Items from a dataset:
··········

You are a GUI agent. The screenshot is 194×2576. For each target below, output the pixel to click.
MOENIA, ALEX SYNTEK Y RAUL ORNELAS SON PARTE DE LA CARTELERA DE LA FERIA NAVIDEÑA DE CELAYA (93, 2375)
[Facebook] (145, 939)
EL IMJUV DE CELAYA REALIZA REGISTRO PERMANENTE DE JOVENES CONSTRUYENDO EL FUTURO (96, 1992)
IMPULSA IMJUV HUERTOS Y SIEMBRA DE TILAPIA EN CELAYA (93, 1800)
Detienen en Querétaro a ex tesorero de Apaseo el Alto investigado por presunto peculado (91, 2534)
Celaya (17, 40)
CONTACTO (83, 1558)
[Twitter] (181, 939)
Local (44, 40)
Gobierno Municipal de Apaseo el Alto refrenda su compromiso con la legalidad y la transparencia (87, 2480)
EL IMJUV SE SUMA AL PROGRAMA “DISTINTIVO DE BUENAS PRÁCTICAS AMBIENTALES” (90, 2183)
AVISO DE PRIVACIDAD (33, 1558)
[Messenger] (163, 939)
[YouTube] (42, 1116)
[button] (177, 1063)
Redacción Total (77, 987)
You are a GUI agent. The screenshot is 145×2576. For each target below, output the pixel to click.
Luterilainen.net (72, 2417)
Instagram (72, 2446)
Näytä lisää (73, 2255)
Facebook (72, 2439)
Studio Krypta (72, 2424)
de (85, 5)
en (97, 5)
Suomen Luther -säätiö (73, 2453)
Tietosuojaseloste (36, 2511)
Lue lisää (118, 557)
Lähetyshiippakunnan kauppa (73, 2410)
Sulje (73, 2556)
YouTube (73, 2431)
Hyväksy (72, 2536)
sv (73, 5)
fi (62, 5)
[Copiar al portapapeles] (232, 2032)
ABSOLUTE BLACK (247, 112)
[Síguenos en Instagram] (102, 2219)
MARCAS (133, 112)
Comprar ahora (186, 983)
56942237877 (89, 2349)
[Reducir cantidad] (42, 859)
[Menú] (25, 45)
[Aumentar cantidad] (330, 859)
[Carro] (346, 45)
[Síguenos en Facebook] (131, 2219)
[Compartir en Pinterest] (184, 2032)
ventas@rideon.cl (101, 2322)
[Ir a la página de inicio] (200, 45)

··········

GOAL OF THE EXERCISE
Print out the records exactly as they were entered.

EXERCISE RESPONSE
You are a GUI agent. The screenshot is 194×2576. For each target below, output the pixel to click.
MOENIA, ALEX SYNTEK Y RAUL ORNELAS SON PARTE DE LA CARTELERA DE LA FERIA NAVIDEÑA DE CELAYA (93, 2375)
[Facebook] (145, 939)
EL IMJUV DE CELAYA REALIZA REGISTRO PERMANENTE DE JOVENES CONSTRUYENDO EL FUTURO (96, 1992)
IMPULSA IMJUV HUERTOS Y SIEMBRA DE TILAPIA EN CELAYA (93, 1800)
Detienen en Querétaro a ex tesorero de Apaseo el Alto investigado por presunto peculado (91, 2534)
Celaya (17, 40)
CONTACTO (83, 1558)
[Twitter] (181, 939)
Local (44, 40)
Gobierno Municipal de Apaseo el Alto refrenda su compromiso con la legalidad y la transparencia (87, 2480)
EL IMJUV SE SUMA AL PROGRAMA “DISTINTIVO DE BUENAS PRÁCTICAS AMBIENTALES” (90, 2183)
AVISO DE PRIVACIDAD (33, 1558)
[Messenger] (163, 939)
[YouTube] (42, 1116)
[button] (177, 1063)
Redacción Total (77, 987)
You are a GUI agent. The screenshot is 145×2576. For each target below, output the pixel to click.
Luterilainen.net (72, 2417)
Instagram (72, 2446)
Näytä lisää (73, 2255)
Facebook (72, 2439)
Studio Krypta (72, 2424)
de (85, 5)
en (97, 5)
Suomen Luther -säätiö (73, 2453)
Tietosuojaseloste (36, 2511)
Lue lisää (118, 557)
Lähetyshiippakunnan kauppa (73, 2410)
Sulje (73, 2556)
YouTube (73, 2431)
Hyväksy (72, 2536)
sv (73, 5)
fi (62, 5)
[Copiar al portapapeles] (232, 2032)
ABSOLUTE BLACK (247, 112)
[Síguenos en Instagram] (102, 2219)
MARCAS (133, 112)
Comprar ahora (186, 983)
56942237877 (89, 2349)
[Reducir cantidad] (42, 859)
[Menú] (25, 45)
[Aumentar cantidad] (330, 859)
[Carro] (346, 45)
[Síguenos en Facebook] (131, 2219)
[Compartir en Pinterest] (184, 2032)
ventas@rideon.cl (101, 2322)
[Ir a la página de inicio] (200, 45)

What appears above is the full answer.